For more information about installation, please refer to Install Dependencies.

Quick Start

Run the following code to quickly load PickScore and score an image against a prompt. The default models will be downloaded from ModelScope to ./models.

from diffsynth.metrics import PickScoreMetric, ModelConfig
from modelscope import dataset_snapshot_download
from PIL import Image

dataset_snapshot_download(
    "DiffSynth-Studio/diffsynth_example_dataset",
    allow_file_pattern="flux/FLUX.1-dev/*",
    local_dir="./data/diffsynth_example_dataset",
)
image = Image.open("data/diffsynth_example_dataset/flux/FLUX.1-dev/1.jpg").convert("RGB")
prompt = "a dog"
metric = PickScoreMetric.from_pretrained(
    model_config=ModelConfig(model_id="DiffSynth-Studio/ImageMetrics", origin_file_pattern="PickScore/model.safetensors"),
    device="cuda"
)
score = metric.compute(prompt, image)[0]
print(f"PickScore score:: {score:.3f}")

Metrics Overview

Metric	Input	Output	Example Code
PickScore	prompt + PIL Image	Preference Score	code
ImageReward	prompt + PIL Image	Preference Score	code
HPSv2	prompt + PIL Image	Preference Score	code
HPSv3	prompt + PIL Image	Preference Score	code
CLIP Score	prompt + PIL Image	Text-Image Similarity	code
Aesthetic	PIL Image	Aesthetic Score	code
FID	reference image directory + generated image directory	Distribution Distance	code

Text-Image Alignment and Preference Evaluation

Applicable metrics: PickScore, ImageReward, HPSv2, HPSv3, CLIP Score

These models are used to evaluate whether an image follows the prompt and aligns with human visual preferences. They must receive both the prompt and the image simultaneously.

Basic Scoring

score = metric.compute(prompt, image)[0]

Batch Scoring

If you need to evaluate multiple images, you can directly pass a list:

scores = metric.compute("a cute cat", [image1, image2, image3])

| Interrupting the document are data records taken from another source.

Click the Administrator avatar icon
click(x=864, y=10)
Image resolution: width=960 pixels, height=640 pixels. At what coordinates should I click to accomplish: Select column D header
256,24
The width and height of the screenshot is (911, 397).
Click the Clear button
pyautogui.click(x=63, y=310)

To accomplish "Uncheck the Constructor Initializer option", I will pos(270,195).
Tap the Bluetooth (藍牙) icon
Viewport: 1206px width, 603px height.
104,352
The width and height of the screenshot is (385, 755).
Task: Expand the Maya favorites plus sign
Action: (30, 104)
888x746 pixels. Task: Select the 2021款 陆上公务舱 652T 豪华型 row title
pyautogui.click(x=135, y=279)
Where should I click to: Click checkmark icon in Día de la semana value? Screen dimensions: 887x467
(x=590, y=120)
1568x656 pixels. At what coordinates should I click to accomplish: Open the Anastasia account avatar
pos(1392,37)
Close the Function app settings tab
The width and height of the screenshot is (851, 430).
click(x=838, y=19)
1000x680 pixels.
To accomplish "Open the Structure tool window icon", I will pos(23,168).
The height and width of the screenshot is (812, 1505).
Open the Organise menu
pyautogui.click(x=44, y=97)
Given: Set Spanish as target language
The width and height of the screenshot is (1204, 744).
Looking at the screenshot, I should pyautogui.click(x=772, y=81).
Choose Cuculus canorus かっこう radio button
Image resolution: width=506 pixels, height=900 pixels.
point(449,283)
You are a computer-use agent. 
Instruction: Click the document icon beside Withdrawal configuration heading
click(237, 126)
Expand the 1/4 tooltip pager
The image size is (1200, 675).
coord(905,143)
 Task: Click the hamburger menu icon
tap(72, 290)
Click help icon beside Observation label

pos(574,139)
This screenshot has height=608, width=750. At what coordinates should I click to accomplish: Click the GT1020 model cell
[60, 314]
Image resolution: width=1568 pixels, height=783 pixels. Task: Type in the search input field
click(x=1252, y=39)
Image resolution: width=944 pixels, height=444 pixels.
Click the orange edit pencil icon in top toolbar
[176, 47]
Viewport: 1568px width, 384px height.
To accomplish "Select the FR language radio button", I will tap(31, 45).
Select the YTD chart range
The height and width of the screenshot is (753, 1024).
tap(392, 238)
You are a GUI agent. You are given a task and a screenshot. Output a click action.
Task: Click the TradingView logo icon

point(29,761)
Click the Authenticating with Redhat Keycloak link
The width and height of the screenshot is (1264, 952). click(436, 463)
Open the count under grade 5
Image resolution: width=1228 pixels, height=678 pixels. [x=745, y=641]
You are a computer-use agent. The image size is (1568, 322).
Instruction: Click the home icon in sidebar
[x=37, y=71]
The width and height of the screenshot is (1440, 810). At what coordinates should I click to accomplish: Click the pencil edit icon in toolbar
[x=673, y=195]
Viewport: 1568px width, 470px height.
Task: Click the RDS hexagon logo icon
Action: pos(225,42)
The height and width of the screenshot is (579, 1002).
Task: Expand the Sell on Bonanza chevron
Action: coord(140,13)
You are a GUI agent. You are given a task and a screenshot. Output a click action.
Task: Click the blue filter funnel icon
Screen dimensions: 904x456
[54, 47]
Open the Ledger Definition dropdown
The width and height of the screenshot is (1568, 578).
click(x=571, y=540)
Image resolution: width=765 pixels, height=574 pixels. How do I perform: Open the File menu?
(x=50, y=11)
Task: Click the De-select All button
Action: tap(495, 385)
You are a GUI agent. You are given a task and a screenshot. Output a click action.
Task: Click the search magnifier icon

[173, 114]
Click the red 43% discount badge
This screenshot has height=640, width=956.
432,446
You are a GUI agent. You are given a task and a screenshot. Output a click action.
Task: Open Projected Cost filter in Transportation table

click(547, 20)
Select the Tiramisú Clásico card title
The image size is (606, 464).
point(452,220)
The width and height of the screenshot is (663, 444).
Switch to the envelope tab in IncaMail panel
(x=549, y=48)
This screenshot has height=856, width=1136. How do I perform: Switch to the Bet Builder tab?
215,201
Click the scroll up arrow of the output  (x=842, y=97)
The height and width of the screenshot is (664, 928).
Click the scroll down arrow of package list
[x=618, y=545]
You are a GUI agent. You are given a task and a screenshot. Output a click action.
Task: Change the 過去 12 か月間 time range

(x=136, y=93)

scores = metric.compute(["a cat", "a dog"], [image_cat, image_dog])

When prompt is a single string, the same prompt will be applied to every image. When prompt is a list of strings, the number of prompts must exactly match the number of images.

Pure Image Aesthetics Evaluation

Applicable metric: Aesthetic

This model solely evaluates aesthetic features such as the composition, color, and clarity of the image itself. It does not require a prompt.

from diffsynth.metrics import AestheticMetric

metric = AestheticMetric.from_pretrained(device="cuda")
score = metric.compute(image)[0]

Dataset Distribution Evaluation

Applicable metric: FID (Fréchet Inception Distance)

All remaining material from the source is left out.